To demonstrate the kind of situation where OpenEmed can be of value, Forslund points out a well-documented 1993 Cryptosporidium outbreak in Milwaukee, Wisconsin that reportedly made 403,000 people ill and killed 100. Forslund says, “The occurrence was detected by a pharmacist who noticed people buying a lot of Imodium at his store. Before that, there were a lot of calls about diarrhea [to local doctors and hospitals]. If people had connected these, the disease could have been detected earlier.”

If the disease had been detected earlier, a simple “Don’t drink tap water until further notice” announcement could have been broadcast by local media, and hundreds of thousands of people might not have gotten sick, and a few lives might have been saved.

“[OpenEmed’s] main goal is to detect bioterrorism,” Forslund says, “but we also want to make it able to react to natural disease outbreaks.”

A lack of standards is the big problem

Doctor A has a record system from SuperDoc Programming, Doctor B has one from UltraMed Software, and three different hospitals in town each have their own records systems, all incompatible. This is why the Object Management Group has a sub-group devoted specifically to healthcare matters.

CORBA is important here, and as this diagram shows, a number of leading software vendors and systems suppliers in the health care industry are implementing CORBA in their products.

“The important thing is that these implementations are completely standards-based,” says Forslund.

He also says the Internet has made the task of sharing medical information both easier and harder, that “you can now publish medical information on the Web, and this knocks prices down.” It also means that where there once only a few hundred medical information systems — mostly mainframes — piping information back and forth, “you can now have a few hundred thousand pipes talking to each other.”

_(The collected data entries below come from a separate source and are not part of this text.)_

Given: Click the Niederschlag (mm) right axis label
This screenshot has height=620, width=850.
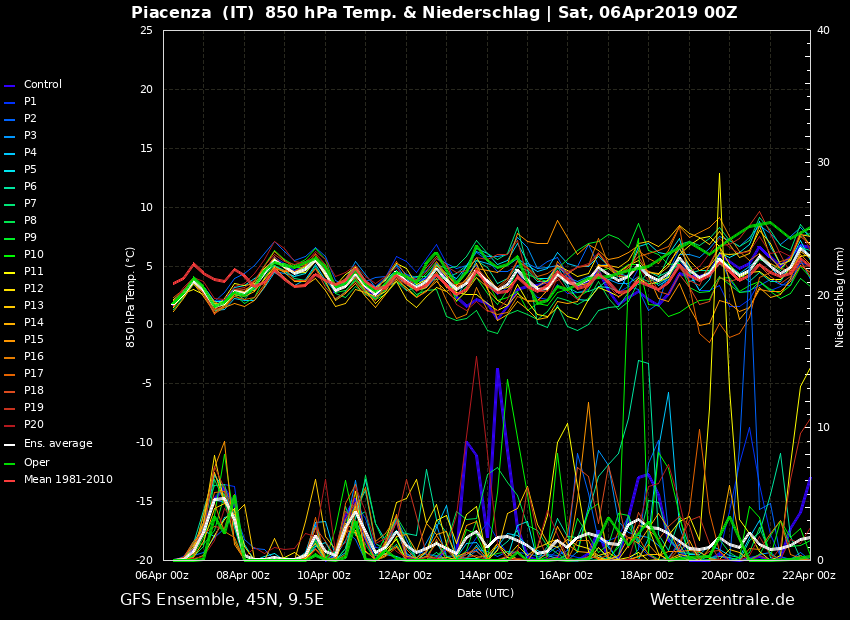Looking at the screenshot, I should pos(840,297).
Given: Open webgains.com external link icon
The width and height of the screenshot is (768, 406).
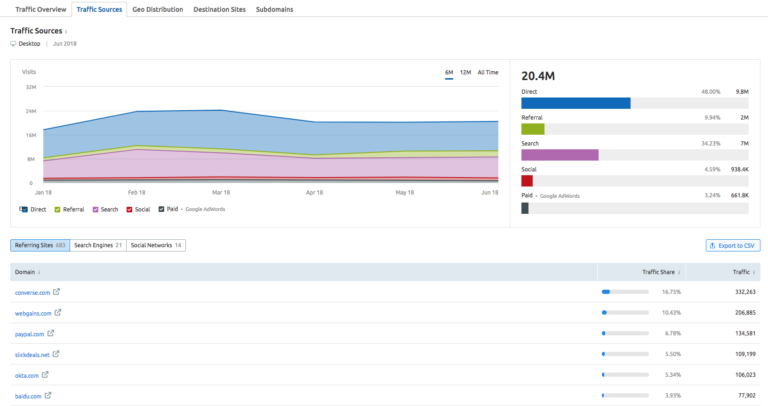Looking at the screenshot, I should point(58,312).
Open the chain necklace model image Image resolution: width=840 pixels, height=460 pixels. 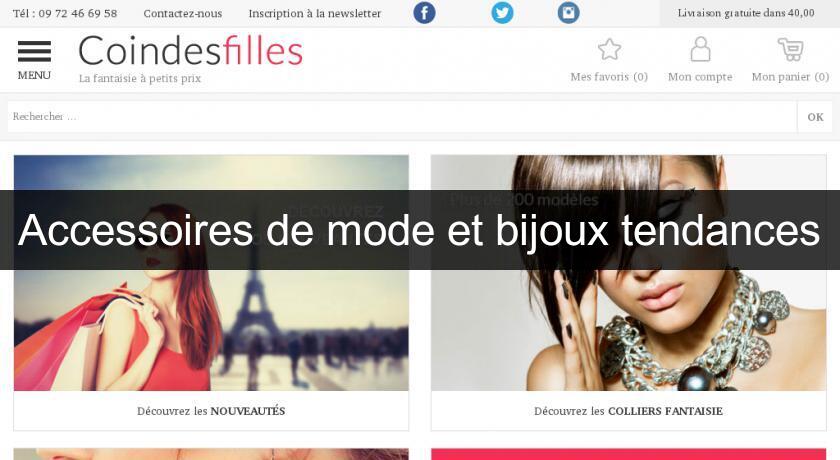point(628,273)
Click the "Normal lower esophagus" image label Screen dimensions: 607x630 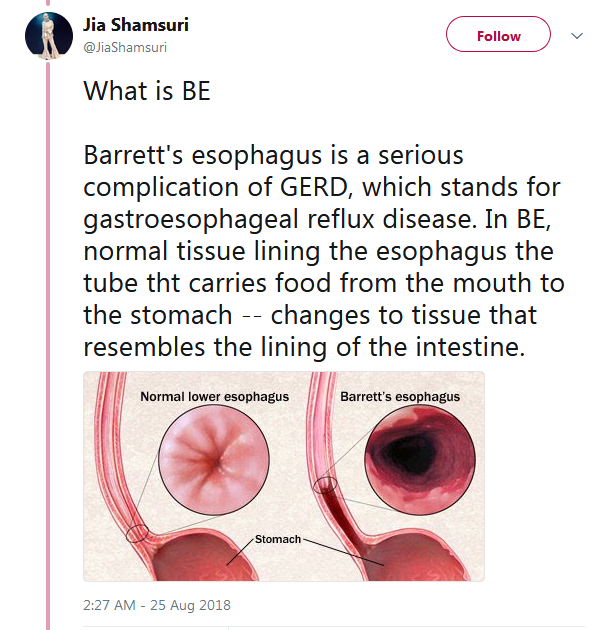point(214,396)
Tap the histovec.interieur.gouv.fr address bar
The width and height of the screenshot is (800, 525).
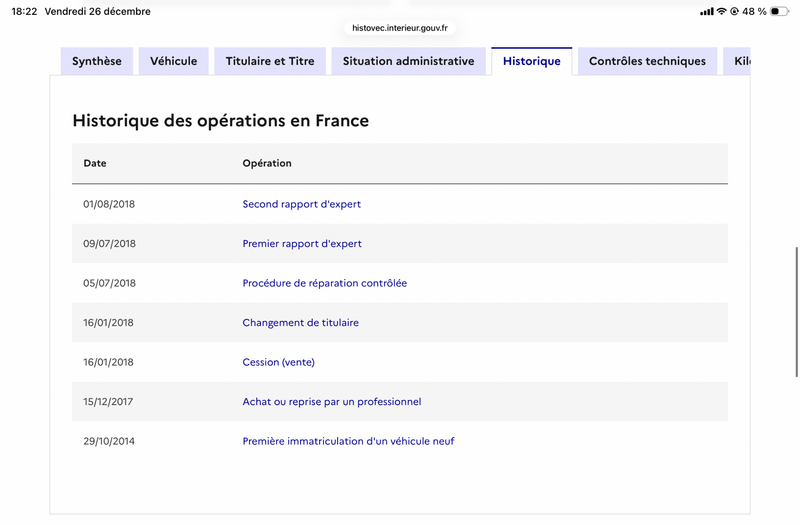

And this huge number of potential information-sharing systems, Forslund says, is why you need “more than data standards, you need functional standards, a la LDAP, with a standard API you can call to, that you can plug and play and make a system out of.”

Practice, not theory

OpenEmed grew, in part, out of the TeleMed project sponsored by the Los Alamos National Laboratory. TeleMed is still active and doing its job today.

There was a “live” test of the OpenEMed system in 2002 in Albuquerque under the acronym “B-SAFER” (Bio-Surveillance, Analysis, Feedback, Evaluation, and Response). A basic HTML slide show describing the systems components and how they interact can be found here. “We had this stuff running for a while,” Forslund says. “By running in Albuquerque we dotted i’s and crossed t’s. This is no longer an academic exercise. We had to make everything run, and we had an epidimologist sitting there, looking at our data.”


Soon to be part of Homeland Security?

Forslund says CDC (Centers for Disease Control and Prevention) is interested, but that primary funding in the future will probably come from the new Department of Homeland Security. He says commercial software companies dealing with medical records have decided disease outbreak monitoring “was not where the money was since about 1999 or 2000. It has been quiet since then.

“After 9/11 it went especially quiet, just when it was needed. [The software] companies didn’t see a market.”

Now, of course, OpenEmed can be considered a vital part of our national security infrastructure, therefore well worth federal sponsorship. And if it happens to help detect a few natural disease outbreaks and alert medical people to them so that they can save a few lives, that’s nice too.

Why Open Source?

The answer should be obvious, but here it is in Forslund’s words: “By making it open source and free, we hope we can get it deployed to many sites, because the broader the base, the more sensitivity we have to a problem.”

Not only that, now that the code is released there is no chance of the effort completely dying because the few proprietary software vendors that currently dominate the medical records market decide information sharing between different health care providers isn’t profitable. Now, with or without them, OpenEMed can continue its basic mission: to prevent illness and save lives.